It wasn't that long ago that people were complaining that there was nothing to play back 4K video on. 8K will be here sooner than you think.

I am 100% a still shooter, but I'm glad that Canon are working on 8K because the technical challenges that are needed to produce sensors capable of doing this will also provide us still shooters with sensors with faster readout, probably some kind of useable global shutter, and high resolution. All of these things that would not necessarily be economically viable to do just for us stills shooters because although those things are nice, they're not critical for us. 

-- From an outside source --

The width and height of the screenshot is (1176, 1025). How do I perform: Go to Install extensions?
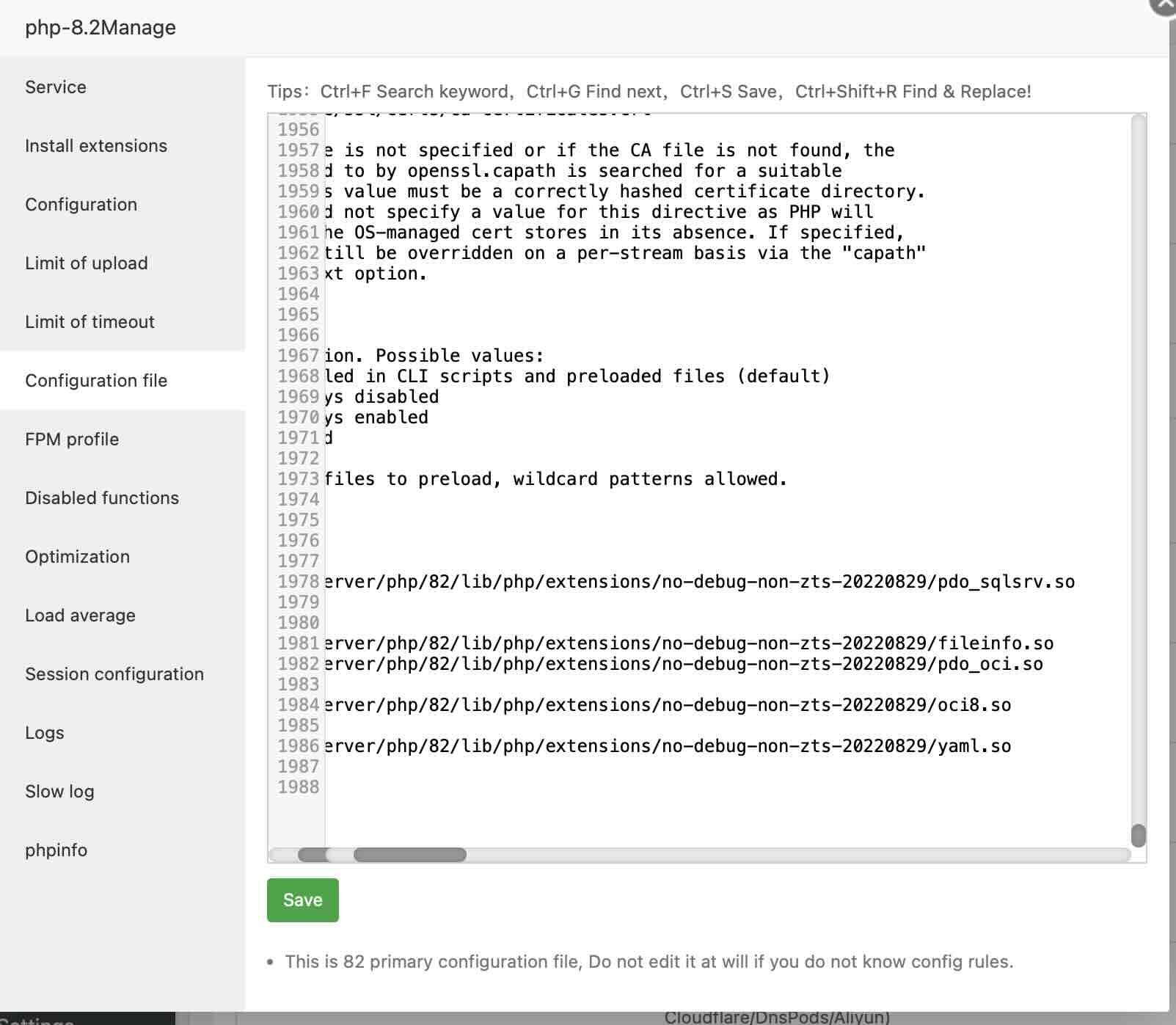pyautogui.click(x=96, y=146)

Also, I think a much larger number of people are doing video with their cameras than you think. The niche you talk about may soon be us still photographers.


----------



## jolyonralph (Jan 11, 2019)

dwilz said:


> The Sony shooters like to brag about under exposing by 4 or 5 stops and recovering a photo that would otherwise be trash. Personally I think they should just learn to become better photographers.



What an ignorant statement! Not sure if you're just inexperienced or simply a Canon fanboy who can't handle that the competition has a better sensor. 

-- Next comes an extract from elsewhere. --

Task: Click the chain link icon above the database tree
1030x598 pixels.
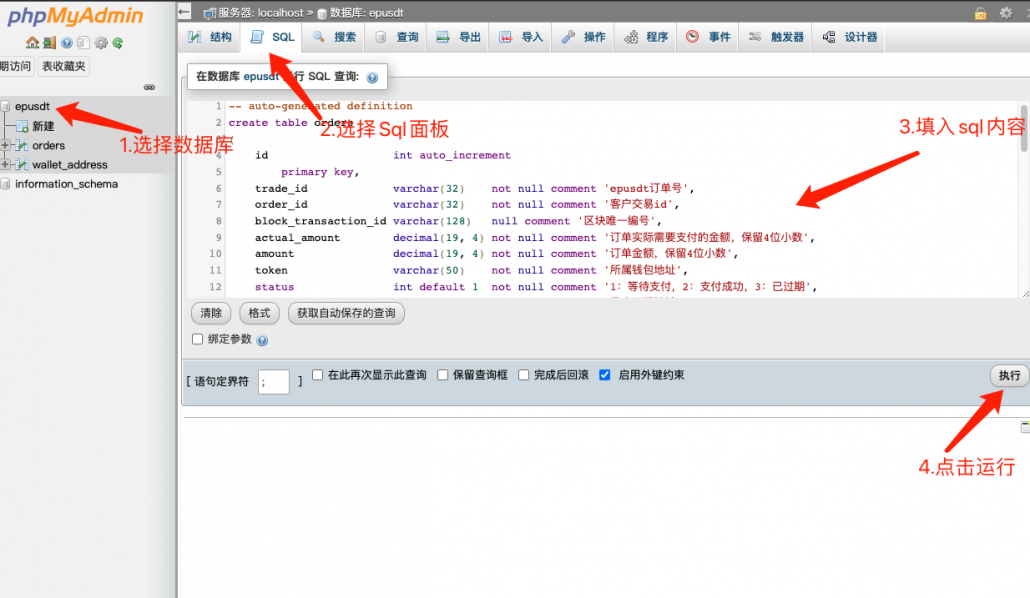Action: (149, 87)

There are plenty of situations where the shot you want to take has extreme variations in lighting, especially when you're shooting outdoors (or in a room with a sunlit window) on a sunny day. Being able to work with images that have portions either underexposed or overexposed is something REAL photographers do too, you know...


----------



## jolyonralph (Jan 11, 2019)

neuroanatomist said:


> I would, for the TS-E 17/4L and the EF 11-24/4L. The front filtering options for those lenses are a massive PITA, the TS-E has no rear gel slot and though the 11-24 does have the rear slot, gel filters don’t deliver the best IQ and polarizing isn’t an option. Even if Canon delives RF versions of those lenses, it seems unlikely they’d replicate the rear CPL/ND option, doing so would defeat the claimed advantages of the RF’s shorter flange distance



Specialist EF-mount lenses such as the TS-E range are likely to be the last EF lenses to stay in production in the future when RF has entirely taken over for this very reason. I would not be surprised though if they do future RF T/S lenses that they keep the same flange distance and add in a filter slot for the same CPL/ND that fits the adaptor - basically the existing EF lens 'welded' to an adaptor. The advantages of the shorter flange distance in this case being outweighed by the advantages of using that space for the filter.

I think the EF 11-24 won't be directly replaced, I expect something like an RF 12-24 f/2.8 lens at some point which won't have the filter adaptor.


----------



## stochasticmotions (Jan 11, 2019)

Am I wrong, or is the statement that Canon is developing something really just mean that they are looking at things in R&D and likely nothing is coming in any of the next generation of EOS R cameras that will likely have 8K video. This may be looking towards 2 or 3 generations in the future or maybe for pro cinema/broadcast cameras soon.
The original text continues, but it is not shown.